Trinity - 13-May-18 @ 10:17 AM
Daz - Your Question:
I need to divorce my drug addicted wife with whom I have not lived with for 2 n half yrs I want to divorce her but she says no do I have to wait the 5yr period thnx

Our Response:
If the papers have formally been served and your ex is ignoring the papers, then you can ask the court to proceed with the divorce without your ex's approval. It helps if you have evidence that she has received the papers and is ignoring them. It also helps if you are using the grounds of unreasonable behaviour to justify your reasons.
DivorceResource - 6-Mar-17 @ 11:15 AM
I need to divorce my drug addicted wife with whom I have not lived with for 2 n half yrs I want to divorce her but she says nodo I have to wait the 5yr period thnx
Daz - 5-Mar-17 @ 9:54 AM
Memaw - Your Question:
Prior to our 7 yr marriage, my husband introduced me to a drug. I became hooked.

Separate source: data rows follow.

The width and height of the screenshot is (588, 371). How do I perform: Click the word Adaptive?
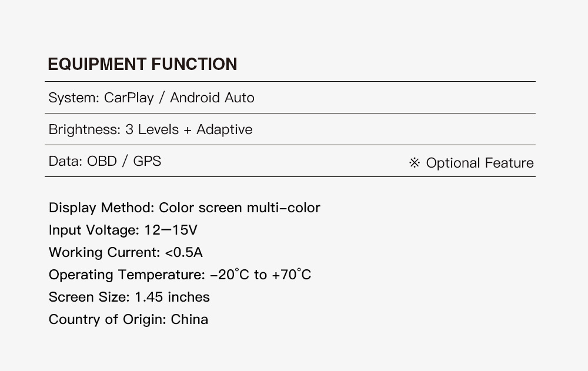224,129
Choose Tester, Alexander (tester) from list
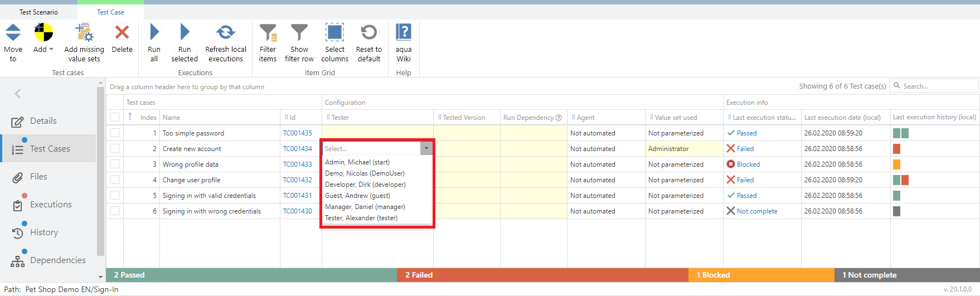 361,218
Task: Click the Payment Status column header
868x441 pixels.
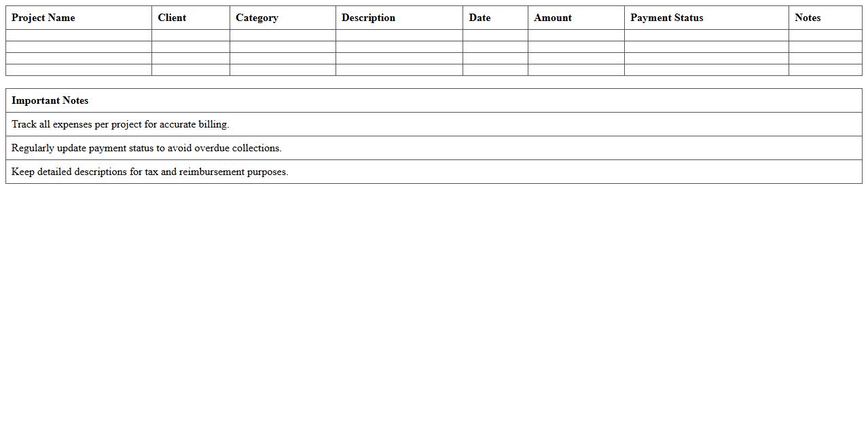Action: tap(666, 18)
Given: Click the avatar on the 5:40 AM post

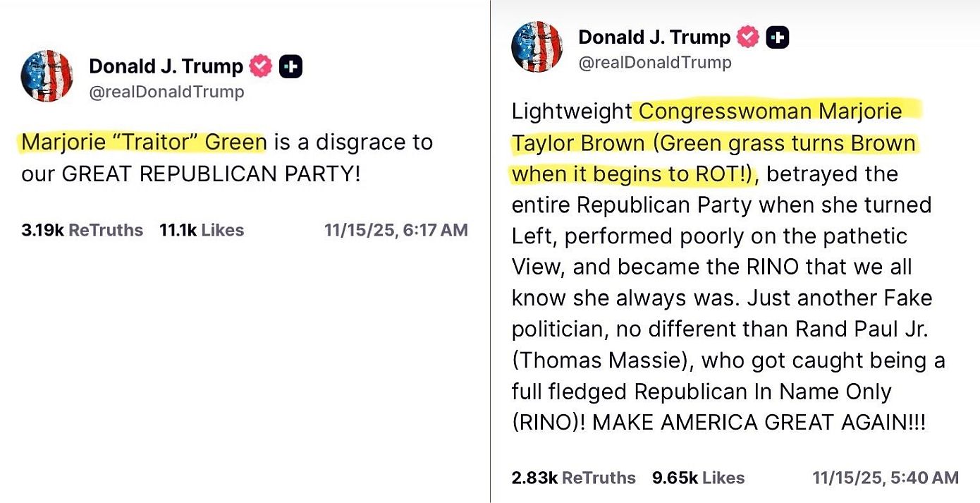Looking at the screenshot, I should click(537, 47).
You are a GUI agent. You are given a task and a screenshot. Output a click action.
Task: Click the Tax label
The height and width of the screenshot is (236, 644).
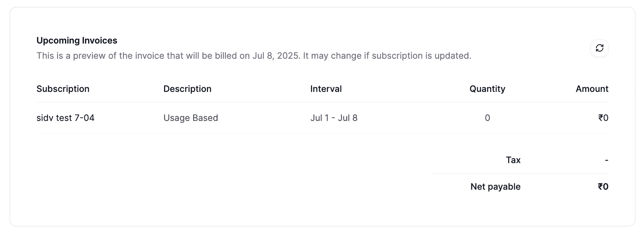pyautogui.click(x=513, y=160)
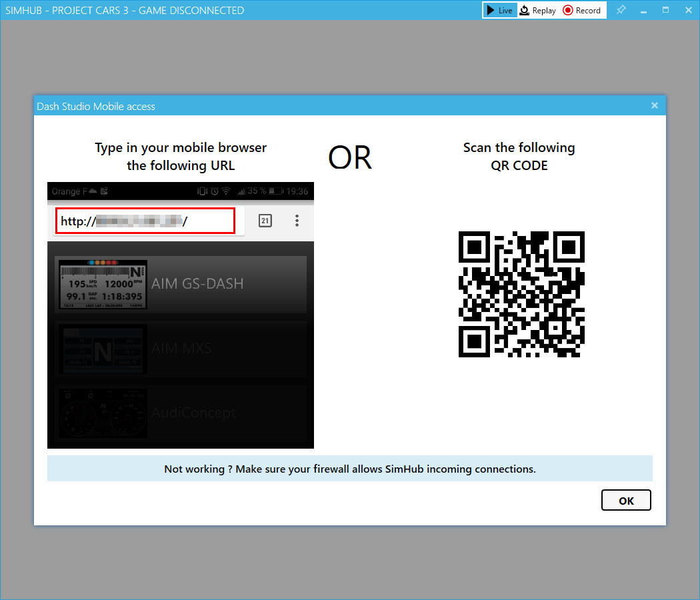Select the AIM GS-DASH dashboard thumbnail
This screenshot has height=600, width=700.
(x=103, y=284)
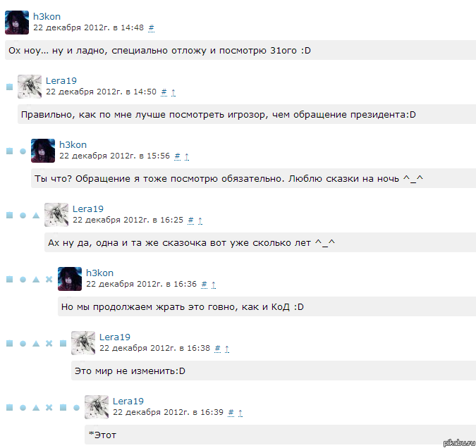Click h3kon's avatar on the 15:56 comment

pyautogui.click(x=43, y=151)
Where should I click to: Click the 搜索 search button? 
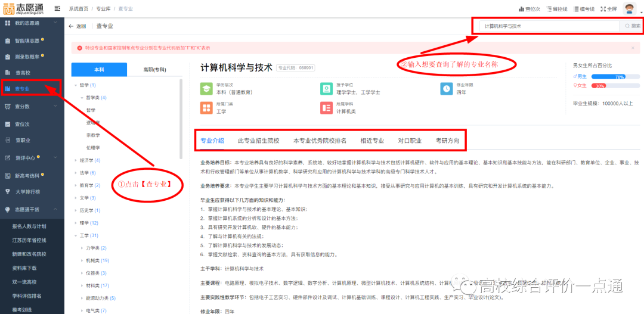point(633,26)
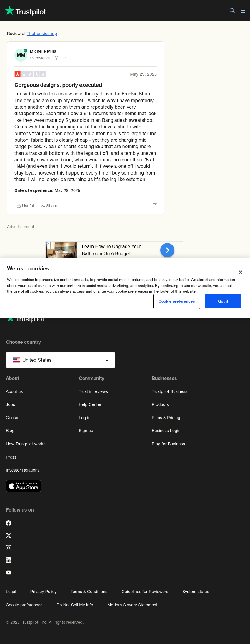Visit Trustpilot's Facebook page

point(9,523)
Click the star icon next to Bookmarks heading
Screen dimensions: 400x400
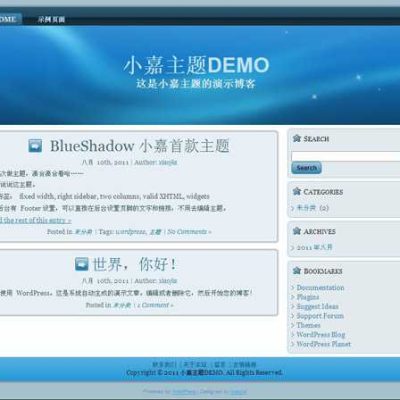point(297,270)
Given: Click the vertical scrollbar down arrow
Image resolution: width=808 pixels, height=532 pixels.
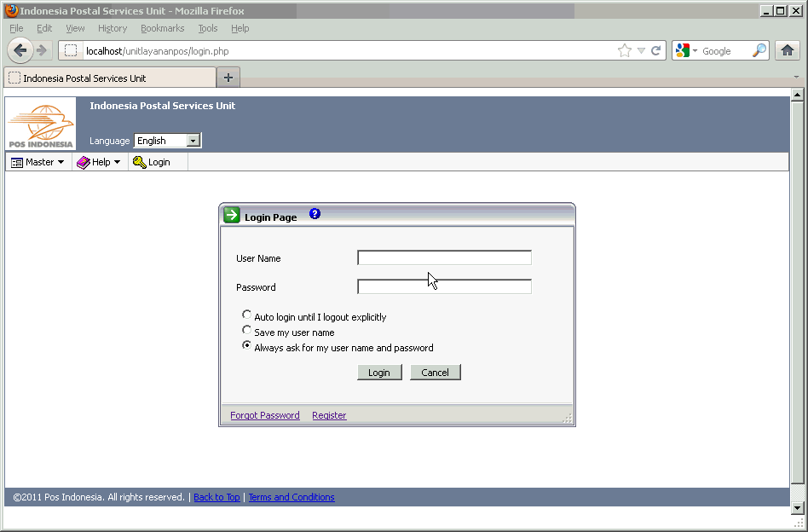Looking at the screenshot, I should [x=798, y=508].
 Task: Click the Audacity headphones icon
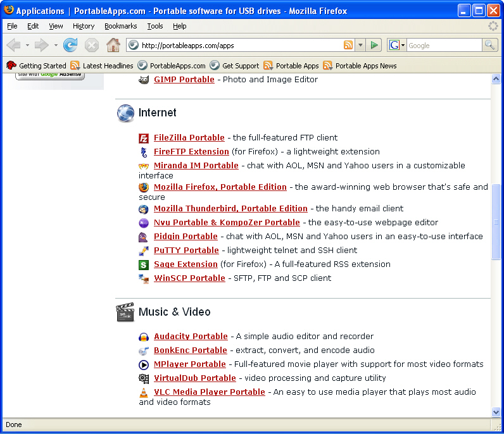[x=144, y=337]

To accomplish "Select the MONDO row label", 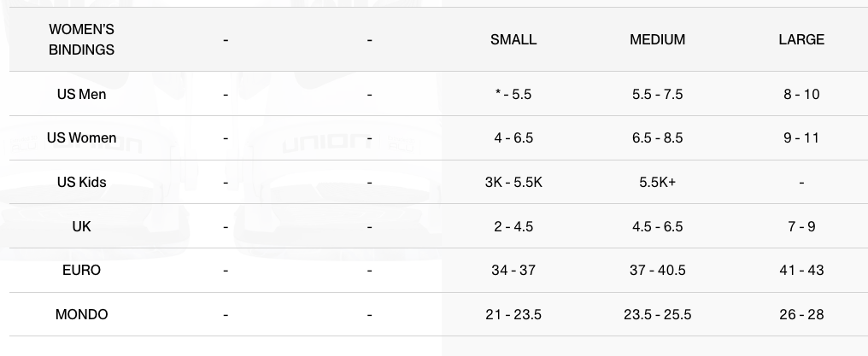I will [x=81, y=314].
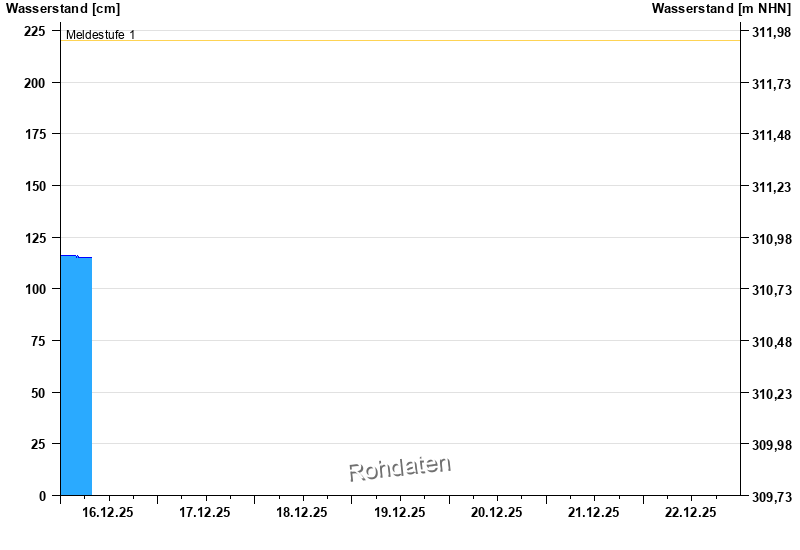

I had quit the drug, but he never would! Last year we split up. I came clean with my family and friends about our problem. After about 3 weeks, I allowed him to move back home.with the stipulation that me could no longer do this drug.nor have it on my property (premarital property). Over the last 2 weeks I have videoed him doing the drug at my home. When I felt I had enough proof, I took his stash and confronted him. He lied repeatedly. He doesn't know I recorded his actions. I told him I know he's not telling me the truth and I wanted him to find a place and move out. Not hateful.just done. He refuses to move out. Short of taking the drugs and videos to the police, how can I make him leave?

Our Response:
You may be able to apply for an occupation order through the courts. An occupation order temporarily excludes one partner from the home. However, you'll need to show the court that it's appropriate for your partner to be excluded. For example, you may have to show that there's a risk of harm to yourself or your children. If you do get an occupation order, you can change the locks while the order is ongoing. The fact you own the house and your husband doesn't may also help your situation. But legal advice is needed here in order to ensure you are within your rights in whatever action you decide to take.
DivorceResource - 12-Aug-16 @ 10:07 AM
Prior to our 7 yr marriage, my husband introduced me to a drug... I became hooked. I had quit the drug, but he never would!Last year we split up.I came clean with my family and friends about our problem.After about 3 weeks, I allowed him to move back home...with the stipulation that me could no longer do this drug...nor have it on my property (premarital property).Over the last 2 weeks I have videoed him doing the drug at my home.When I felt I had enough proof, I took his stash and confronted him.He lied repeatedly.He doesn't know I recorded his actions. I told him I know he's not telling me the truth and I wanted him to find a place and move out.Not hateful....just done.He refuses to move out.Short of taking the drugs and videos to the police, how can I make him leave?